[[ Record extracts open ]]

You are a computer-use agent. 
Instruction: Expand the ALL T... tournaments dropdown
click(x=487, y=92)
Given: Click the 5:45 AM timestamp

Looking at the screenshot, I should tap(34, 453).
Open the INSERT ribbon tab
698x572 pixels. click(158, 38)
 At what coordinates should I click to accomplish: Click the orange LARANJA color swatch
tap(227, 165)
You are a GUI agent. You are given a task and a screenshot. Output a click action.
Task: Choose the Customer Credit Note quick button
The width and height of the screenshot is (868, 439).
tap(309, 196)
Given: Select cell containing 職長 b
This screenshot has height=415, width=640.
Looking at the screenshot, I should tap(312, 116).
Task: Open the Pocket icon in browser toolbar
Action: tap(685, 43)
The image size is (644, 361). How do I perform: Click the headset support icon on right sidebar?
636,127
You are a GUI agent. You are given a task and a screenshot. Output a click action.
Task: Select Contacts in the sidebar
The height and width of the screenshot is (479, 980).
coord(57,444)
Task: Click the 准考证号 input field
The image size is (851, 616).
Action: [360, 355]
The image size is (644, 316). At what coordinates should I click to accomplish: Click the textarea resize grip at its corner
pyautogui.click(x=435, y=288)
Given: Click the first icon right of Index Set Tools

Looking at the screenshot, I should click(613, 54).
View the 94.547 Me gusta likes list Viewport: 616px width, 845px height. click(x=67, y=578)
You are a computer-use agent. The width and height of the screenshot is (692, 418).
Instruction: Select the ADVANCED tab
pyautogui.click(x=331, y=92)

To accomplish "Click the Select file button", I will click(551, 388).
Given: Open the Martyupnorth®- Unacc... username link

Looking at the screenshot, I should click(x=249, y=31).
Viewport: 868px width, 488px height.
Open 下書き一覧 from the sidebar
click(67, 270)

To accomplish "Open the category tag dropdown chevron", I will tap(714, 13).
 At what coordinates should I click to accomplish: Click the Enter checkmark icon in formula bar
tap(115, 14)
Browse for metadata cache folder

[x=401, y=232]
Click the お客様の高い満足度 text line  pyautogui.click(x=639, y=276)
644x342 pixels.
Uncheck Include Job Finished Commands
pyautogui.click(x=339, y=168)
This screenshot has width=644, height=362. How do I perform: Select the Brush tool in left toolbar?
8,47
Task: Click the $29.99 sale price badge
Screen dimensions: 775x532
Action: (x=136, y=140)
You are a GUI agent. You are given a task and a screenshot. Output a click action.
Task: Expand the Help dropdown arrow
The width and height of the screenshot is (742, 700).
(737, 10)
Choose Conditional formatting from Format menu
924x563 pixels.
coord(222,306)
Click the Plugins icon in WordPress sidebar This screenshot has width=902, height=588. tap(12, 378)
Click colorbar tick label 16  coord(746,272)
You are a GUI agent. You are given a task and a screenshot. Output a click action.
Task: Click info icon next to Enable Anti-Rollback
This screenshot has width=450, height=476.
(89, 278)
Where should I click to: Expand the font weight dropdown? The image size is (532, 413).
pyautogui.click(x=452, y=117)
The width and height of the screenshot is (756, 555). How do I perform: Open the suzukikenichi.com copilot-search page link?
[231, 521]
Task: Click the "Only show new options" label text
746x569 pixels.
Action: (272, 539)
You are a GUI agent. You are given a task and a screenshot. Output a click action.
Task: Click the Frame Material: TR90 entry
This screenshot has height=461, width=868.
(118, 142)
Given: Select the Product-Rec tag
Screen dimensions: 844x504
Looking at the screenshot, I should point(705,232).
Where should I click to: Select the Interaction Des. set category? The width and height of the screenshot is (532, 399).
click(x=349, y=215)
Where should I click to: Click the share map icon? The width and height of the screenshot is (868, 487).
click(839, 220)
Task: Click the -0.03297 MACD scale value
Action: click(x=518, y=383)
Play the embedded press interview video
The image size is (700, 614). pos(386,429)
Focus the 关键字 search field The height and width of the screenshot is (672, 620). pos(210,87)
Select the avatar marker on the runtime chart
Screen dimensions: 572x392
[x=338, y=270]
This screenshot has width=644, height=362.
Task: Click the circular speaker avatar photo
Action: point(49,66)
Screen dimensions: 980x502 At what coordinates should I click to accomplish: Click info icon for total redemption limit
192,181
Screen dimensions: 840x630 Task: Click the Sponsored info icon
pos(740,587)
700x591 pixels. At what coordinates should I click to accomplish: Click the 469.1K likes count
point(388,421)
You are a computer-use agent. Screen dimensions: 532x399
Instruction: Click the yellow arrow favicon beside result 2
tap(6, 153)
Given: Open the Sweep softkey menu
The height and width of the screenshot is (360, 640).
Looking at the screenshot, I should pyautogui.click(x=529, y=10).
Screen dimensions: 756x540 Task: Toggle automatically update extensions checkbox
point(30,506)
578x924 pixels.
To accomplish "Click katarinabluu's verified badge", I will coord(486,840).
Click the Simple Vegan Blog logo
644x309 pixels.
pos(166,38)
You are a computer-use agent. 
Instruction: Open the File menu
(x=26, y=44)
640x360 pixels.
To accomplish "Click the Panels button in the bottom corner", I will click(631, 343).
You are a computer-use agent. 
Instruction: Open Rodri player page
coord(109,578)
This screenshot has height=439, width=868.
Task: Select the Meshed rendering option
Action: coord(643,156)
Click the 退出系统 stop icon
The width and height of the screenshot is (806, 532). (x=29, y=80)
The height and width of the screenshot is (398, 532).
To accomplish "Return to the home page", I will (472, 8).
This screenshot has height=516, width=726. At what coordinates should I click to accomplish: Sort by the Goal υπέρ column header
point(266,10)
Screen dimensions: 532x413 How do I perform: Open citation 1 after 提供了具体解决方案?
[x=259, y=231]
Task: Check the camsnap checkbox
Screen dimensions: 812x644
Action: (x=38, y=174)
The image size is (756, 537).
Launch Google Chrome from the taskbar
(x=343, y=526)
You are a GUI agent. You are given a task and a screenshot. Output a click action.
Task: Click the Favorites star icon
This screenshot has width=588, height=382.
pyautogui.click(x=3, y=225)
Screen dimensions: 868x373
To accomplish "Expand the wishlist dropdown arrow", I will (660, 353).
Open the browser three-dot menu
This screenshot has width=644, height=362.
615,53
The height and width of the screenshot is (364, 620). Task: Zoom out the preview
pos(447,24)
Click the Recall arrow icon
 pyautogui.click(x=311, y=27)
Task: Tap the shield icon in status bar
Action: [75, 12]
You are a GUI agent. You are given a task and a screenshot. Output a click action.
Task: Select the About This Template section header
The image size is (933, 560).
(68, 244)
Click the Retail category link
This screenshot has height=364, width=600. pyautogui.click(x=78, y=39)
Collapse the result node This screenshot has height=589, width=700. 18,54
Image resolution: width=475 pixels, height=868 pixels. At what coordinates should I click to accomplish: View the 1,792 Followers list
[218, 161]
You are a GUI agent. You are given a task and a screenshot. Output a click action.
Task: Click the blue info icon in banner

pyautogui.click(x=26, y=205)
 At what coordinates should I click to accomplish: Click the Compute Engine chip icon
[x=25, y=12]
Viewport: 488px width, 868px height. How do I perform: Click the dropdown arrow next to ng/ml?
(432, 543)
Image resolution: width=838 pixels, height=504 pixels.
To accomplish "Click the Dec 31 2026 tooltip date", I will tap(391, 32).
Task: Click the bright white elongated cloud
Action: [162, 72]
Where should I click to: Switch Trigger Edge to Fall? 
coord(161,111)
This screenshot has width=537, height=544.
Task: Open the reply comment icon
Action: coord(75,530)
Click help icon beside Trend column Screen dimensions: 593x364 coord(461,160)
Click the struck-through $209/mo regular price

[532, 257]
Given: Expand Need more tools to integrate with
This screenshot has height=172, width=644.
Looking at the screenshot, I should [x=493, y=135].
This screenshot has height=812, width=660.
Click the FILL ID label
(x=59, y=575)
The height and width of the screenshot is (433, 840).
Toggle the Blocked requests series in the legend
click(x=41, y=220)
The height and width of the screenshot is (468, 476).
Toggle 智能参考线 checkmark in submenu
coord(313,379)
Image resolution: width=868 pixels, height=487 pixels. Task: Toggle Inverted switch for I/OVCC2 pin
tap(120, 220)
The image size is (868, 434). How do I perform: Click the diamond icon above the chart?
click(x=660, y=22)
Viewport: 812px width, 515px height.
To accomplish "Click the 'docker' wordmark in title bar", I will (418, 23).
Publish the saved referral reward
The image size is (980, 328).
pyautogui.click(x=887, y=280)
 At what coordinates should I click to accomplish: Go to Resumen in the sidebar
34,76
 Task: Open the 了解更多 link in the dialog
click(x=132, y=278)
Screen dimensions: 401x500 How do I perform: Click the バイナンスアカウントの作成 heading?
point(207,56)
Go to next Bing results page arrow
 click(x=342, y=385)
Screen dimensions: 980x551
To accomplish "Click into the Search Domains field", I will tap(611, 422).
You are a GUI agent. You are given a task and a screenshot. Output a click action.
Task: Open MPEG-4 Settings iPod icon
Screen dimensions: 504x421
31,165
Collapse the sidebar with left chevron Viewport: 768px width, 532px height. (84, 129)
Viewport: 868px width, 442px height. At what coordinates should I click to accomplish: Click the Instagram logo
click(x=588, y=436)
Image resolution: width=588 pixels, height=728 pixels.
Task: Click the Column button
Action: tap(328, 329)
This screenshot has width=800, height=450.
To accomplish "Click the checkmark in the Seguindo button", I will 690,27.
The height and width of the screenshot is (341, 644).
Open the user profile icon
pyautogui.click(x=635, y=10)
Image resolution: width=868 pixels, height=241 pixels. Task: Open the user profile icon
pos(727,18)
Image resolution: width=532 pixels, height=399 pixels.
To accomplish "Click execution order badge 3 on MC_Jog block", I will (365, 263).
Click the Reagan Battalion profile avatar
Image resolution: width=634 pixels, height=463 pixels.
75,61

[[ Record extracts closed ]]

[What you should do]:
Check each line of the records above for the string "Collapse", and report every line that has it.

[Task output]:
Collapse the result node This screenshot has height=589, width=700. 18,54
Collapse the sidebar with left chevron Viewport: 768px width, 532px height. (84, 129)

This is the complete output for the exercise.